● Description of the task: With the records in front of you, set every one of them down exactly.

══ Given information

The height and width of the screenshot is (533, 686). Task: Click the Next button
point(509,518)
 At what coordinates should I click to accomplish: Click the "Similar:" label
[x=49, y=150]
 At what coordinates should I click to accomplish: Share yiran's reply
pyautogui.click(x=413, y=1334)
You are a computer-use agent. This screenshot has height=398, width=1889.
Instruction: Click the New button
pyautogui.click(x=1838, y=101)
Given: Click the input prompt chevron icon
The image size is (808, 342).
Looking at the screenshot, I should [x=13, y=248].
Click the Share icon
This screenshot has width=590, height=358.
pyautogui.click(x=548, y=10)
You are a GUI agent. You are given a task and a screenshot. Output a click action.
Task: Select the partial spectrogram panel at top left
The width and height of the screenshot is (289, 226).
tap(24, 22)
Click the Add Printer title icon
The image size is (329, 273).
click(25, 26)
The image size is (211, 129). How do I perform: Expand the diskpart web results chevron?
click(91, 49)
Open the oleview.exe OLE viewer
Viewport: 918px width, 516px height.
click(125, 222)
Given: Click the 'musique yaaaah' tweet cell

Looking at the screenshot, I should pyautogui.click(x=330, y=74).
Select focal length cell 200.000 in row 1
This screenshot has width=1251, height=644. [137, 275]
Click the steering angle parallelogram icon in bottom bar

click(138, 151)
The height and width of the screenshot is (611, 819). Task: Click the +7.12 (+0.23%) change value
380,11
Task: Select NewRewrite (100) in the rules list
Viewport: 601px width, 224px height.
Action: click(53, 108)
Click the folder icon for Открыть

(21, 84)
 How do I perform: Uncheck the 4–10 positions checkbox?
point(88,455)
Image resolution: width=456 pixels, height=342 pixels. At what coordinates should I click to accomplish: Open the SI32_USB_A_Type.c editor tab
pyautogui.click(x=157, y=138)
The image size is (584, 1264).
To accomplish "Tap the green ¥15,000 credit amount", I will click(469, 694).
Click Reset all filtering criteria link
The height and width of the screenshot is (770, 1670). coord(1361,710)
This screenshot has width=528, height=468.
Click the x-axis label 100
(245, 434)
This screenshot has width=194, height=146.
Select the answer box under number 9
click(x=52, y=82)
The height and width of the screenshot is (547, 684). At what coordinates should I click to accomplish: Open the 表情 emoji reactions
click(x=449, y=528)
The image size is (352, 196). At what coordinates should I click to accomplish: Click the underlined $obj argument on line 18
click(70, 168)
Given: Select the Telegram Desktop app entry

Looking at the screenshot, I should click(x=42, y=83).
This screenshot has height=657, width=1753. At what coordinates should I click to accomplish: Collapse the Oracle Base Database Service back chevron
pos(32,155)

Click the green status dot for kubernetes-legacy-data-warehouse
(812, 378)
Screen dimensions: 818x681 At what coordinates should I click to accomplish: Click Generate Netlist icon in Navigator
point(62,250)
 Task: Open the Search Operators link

════

● Written solution:
The height and width of the screenshot is (533, 686). Task: Click the Next button
point(509,518)
 At what coordinates should I click to accomplish: Click the "Similar:" label
[x=49, y=150]
 At what coordinates should I click to accomplish: Share yiran's reply
pyautogui.click(x=413, y=1334)
You are a computer-use agent. This screenshot has height=398, width=1889.
Instruction: Click the New button
pyautogui.click(x=1838, y=101)
Given: Click the input prompt chevron icon
The image size is (808, 342).
Looking at the screenshot, I should [x=13, y=248].
Click the Share icon
This screenshot has width=590, height=358.
pyautogui.click(x=548, y=10)
You are a GUI agent. You are given a task and a screenshot. Output a click action.
Task: Select the partial spectrogram panel at top left
The width and height of the screenshot is (289, 226).
tap(24, 22)
Click the Add Printer title icon
The image size is (329, 273).
click(25, 26)
The image size is (211, 129). How do I perform: Expand the diskpart web results chevron?
click(91, 49)
Open the oleview.exe OLE viewer
Viewport: 918px width, 516px height.
click(125, 222)
Given: Click the 'musique yaaaah' tweet cell

Looking at the screenshot, I should pyautogui.click(x=330, y=74).
Select focal length cell 200.000 in row 1
This screenshot has width=1251, height=644. [137, 275]
Click the steering angle parallelogram icon in bottom bar

click(138, 151)
The height and width of the screenshot is (611, 819). Task: Click the +7.12 (+0.23%) change value
380,11
Task: Select NewRewrite (100) in the rules list
Viewport: 601px width, 224px height.
Action: click(53, 108)
Click the folder icon for Открыть

(21, 84)
 How do I perform: Uncheck the 4–10 positions checkbox?
point(88,455)
Image resolution: width=456 pixels, height=342 pixels. At what coordinates should I click to accomplish: Open the SI32_USB_A_Type.c editor tab
pyautogui.click(x=157, y=138)
The image size is (584, 1264).
To accomplish "Tap the green ¥15,000 credit amount", I will click(469, 694).
Click Reset all filtering criteria link
The height and width of the screenshot is (770, 1670). coord(1361,710)
This screenshot has width=528, height=468.
Click the x-axis label 100
(245, 434)
This screenshot has width=194, height=146.
Select the answer box under number 9
click(x=52, y=82)
The height and width of the screenshot is (547, 684). At what coordinates should I click to accomplish: Open the 表情 emoji reactions
click(x=449, y=528)
The image size is (352, 196). At what coordinates should I click to accomplish: Click the underlined $obj argument on line 18
click(70, 168)
Given: Select the Telegram Desktop app entry

Looking at the screenshot, I should click(x=42, y=83).
This screenshot has height=657, width=1753. At what coordinates should I click to accomplish: Collapse the Oracle Base Database Service back chevron
pos(32,155)

Click the green status dot for kubernetes-legacy-data-warehouse
(812, 378)
Screen dimensions: 818x681 At what coordinates should I click to accomplish: Click Generate Netlist icon in Navigator
point(62,250)
 Task: Open the Search Operators link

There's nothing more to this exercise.